● **Selected passage**
========================================

Percentage dry weight
The samples were weighed immediately after euthanasia and were freeze-dried (Helosicc, London, UK) to a constant dry weight as previously described [9, 12].
Statistical analysis
After application of the normality distribution test, the injured tendon of each animal was compared with the normal contra-lateral tendon of the same animal, using paired sample t-Test. The right and left tendons of the 28 DPI animals were compared with the right and left tendons of the 84 DPI animals, using the independent sample t-Test. Nonparametric tests were applied to check the results again. Statistics were performed using the computer software SPSS version 17 for windows (SPSS Inc., Chicago, IL, USA). Differences of p < 0.05 were considered significant [9,17].

========================================

(Saved data entries)
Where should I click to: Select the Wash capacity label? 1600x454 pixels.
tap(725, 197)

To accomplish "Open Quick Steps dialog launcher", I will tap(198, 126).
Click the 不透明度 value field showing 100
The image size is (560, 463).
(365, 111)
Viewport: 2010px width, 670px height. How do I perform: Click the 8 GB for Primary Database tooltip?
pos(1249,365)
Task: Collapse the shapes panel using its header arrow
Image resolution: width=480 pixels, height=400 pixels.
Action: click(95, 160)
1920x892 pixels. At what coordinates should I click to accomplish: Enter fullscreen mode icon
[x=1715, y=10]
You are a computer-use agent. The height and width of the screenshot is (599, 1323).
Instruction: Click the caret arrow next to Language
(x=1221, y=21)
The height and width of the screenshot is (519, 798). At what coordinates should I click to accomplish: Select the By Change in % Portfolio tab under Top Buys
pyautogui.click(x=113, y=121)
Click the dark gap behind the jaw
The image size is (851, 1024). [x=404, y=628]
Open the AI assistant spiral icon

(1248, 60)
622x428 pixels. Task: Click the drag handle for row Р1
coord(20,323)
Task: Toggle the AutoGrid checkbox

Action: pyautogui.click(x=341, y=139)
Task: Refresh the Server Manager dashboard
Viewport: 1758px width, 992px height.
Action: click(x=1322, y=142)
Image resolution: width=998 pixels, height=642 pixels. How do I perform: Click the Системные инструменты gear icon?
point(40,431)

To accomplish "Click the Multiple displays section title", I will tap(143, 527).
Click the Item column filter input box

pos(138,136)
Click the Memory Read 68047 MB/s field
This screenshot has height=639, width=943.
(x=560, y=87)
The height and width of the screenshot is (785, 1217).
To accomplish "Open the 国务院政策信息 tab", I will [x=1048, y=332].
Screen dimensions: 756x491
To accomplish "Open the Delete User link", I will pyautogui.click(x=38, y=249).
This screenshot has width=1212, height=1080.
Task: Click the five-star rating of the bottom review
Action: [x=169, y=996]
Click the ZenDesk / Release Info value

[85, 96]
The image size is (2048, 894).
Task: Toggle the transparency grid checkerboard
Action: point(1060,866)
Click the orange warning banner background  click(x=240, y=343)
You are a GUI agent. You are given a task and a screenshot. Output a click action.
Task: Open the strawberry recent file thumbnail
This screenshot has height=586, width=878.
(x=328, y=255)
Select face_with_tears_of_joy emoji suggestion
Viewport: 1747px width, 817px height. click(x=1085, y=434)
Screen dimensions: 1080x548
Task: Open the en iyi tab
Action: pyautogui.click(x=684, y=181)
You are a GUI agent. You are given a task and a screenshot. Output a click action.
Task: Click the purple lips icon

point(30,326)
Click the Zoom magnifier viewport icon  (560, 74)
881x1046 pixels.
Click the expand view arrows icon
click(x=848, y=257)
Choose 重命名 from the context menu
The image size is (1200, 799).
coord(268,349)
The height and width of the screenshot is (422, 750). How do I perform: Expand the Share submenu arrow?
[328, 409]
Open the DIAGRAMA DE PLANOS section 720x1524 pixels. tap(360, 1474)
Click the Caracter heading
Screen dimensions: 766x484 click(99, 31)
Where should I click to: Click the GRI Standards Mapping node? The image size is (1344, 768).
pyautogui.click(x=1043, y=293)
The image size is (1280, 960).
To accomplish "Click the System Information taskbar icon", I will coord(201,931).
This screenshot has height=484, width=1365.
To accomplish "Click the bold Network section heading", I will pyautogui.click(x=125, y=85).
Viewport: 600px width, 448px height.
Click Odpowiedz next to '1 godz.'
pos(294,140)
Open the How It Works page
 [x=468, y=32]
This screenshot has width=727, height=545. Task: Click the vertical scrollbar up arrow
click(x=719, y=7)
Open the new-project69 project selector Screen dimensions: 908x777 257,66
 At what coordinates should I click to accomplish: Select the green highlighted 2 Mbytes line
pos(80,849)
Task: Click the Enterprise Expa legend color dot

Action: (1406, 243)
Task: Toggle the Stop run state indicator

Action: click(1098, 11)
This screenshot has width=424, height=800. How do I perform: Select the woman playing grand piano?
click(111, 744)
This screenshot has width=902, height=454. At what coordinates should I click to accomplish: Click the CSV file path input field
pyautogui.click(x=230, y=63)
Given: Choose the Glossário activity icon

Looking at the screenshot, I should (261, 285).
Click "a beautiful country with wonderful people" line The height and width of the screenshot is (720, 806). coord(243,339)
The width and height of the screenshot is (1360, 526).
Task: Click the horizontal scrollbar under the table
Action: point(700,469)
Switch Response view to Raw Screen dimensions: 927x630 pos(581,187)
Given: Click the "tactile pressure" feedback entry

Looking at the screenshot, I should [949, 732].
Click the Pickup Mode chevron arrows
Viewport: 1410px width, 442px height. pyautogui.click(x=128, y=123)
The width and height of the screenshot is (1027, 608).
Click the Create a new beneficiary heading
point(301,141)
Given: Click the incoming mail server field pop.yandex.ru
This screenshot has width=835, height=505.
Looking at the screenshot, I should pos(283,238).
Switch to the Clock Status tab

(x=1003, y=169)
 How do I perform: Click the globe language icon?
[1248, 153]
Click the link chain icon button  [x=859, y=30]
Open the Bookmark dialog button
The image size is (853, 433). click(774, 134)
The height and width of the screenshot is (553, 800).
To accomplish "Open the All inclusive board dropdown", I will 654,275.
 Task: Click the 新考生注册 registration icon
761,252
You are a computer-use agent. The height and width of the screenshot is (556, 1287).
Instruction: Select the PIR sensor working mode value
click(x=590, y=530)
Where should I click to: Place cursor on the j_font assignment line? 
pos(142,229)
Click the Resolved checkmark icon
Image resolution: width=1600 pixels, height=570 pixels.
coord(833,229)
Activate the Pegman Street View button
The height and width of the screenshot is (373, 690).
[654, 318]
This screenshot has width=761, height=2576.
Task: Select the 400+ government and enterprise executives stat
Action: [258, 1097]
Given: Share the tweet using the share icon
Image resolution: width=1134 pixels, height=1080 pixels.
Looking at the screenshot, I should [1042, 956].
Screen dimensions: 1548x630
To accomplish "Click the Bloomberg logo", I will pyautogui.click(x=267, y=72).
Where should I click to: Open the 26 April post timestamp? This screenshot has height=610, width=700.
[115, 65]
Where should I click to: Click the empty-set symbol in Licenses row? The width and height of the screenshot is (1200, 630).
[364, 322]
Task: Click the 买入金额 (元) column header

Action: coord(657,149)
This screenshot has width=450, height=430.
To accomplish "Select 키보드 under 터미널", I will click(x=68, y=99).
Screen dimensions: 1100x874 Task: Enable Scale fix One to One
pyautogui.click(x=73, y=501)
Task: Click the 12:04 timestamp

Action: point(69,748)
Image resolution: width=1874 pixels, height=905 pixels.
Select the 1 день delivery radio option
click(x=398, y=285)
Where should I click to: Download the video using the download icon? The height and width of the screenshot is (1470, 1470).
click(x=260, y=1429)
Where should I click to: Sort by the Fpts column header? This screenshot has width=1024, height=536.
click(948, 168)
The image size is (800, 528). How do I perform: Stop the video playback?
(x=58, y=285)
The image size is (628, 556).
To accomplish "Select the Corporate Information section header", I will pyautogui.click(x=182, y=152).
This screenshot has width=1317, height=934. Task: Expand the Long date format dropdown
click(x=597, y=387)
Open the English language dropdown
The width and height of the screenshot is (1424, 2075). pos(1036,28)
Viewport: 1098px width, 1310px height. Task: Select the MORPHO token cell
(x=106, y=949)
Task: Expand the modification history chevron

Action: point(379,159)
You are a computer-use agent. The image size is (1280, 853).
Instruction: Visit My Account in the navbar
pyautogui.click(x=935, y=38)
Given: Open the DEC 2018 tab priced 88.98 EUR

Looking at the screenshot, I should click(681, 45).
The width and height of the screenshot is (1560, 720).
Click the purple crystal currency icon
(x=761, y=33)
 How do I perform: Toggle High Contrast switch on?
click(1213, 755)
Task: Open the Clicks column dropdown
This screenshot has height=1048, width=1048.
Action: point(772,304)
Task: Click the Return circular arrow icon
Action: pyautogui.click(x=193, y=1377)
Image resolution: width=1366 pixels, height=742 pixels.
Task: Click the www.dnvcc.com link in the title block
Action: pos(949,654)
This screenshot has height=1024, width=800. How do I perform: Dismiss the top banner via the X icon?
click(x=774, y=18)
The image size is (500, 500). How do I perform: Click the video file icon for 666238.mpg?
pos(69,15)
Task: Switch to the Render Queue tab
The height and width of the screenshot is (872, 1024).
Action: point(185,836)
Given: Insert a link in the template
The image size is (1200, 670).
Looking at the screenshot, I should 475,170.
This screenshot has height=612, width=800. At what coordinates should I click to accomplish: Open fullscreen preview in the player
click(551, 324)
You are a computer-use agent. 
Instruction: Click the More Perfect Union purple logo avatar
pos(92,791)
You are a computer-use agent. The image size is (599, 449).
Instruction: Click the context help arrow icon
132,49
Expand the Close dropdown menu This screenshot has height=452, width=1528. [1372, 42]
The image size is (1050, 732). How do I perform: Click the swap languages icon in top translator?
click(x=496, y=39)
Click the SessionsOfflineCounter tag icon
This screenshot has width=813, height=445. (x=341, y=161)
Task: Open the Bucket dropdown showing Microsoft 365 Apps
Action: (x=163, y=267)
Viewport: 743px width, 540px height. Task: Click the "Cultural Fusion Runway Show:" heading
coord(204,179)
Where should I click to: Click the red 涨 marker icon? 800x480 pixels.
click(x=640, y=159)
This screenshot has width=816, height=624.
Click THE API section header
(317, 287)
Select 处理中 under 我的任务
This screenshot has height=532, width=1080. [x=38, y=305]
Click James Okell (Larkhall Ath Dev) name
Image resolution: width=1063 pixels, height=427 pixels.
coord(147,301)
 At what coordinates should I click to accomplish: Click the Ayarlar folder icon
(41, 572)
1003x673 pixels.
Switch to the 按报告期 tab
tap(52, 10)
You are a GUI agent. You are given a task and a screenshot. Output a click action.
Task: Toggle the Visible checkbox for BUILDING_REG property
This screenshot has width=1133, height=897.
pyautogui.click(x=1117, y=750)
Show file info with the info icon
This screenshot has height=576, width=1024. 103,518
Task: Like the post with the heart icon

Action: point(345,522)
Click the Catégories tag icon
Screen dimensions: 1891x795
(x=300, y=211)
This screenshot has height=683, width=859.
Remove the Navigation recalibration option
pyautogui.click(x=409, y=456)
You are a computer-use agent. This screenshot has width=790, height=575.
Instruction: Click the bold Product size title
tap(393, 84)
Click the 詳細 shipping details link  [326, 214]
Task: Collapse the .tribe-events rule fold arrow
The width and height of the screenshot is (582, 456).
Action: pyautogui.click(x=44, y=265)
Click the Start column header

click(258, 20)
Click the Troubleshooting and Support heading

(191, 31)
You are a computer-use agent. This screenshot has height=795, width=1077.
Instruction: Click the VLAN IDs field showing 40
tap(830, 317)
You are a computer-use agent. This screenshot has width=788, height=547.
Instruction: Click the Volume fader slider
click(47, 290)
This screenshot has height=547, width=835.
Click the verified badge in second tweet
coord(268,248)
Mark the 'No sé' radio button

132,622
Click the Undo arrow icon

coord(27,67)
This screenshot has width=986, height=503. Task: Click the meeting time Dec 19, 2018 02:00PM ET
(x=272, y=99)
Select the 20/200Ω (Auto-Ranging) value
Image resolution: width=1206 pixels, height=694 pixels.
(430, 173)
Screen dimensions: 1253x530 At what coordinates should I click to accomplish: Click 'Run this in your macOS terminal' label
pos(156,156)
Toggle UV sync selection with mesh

========================================

● **Using the information**
**1)** In the methods passage, why were nonparametric tests applied? Answer in one to three sentences.
**2)** Rewrite the paragraph of the methods passage that begins "After application of the normality distribution test" as a short list, keeping its main facts.
**3)** List every statistical test named in the methods passage.
The records aren't needed for any of the tasks.

● **Activity answers**
**1)** Nonparametric tests were applied to check the results again. They served as a second check on the results of the paired and independent sample t-tests.

**2)**
- A normality distribution test was applied first.
- Each animal's injured tendon was compared with its normal contra-lateral tendon using a paired sample t-Test.
- Right and left tendons of the 28 DPI animals were compared with those of the 84 DPI animals using an independent sample t-Test.
- Nonparametric tests were applied to check the results again.
- The analysis was done in SPSS version 17 for Windows (SPSS Inc., Chicago, IL, USA).
- Differences of p < 0.05 were considered significant.

**3)**
- Normality distribution test
- Paired sample t-Test
- Independent sample t-Test
- Nonparametric tests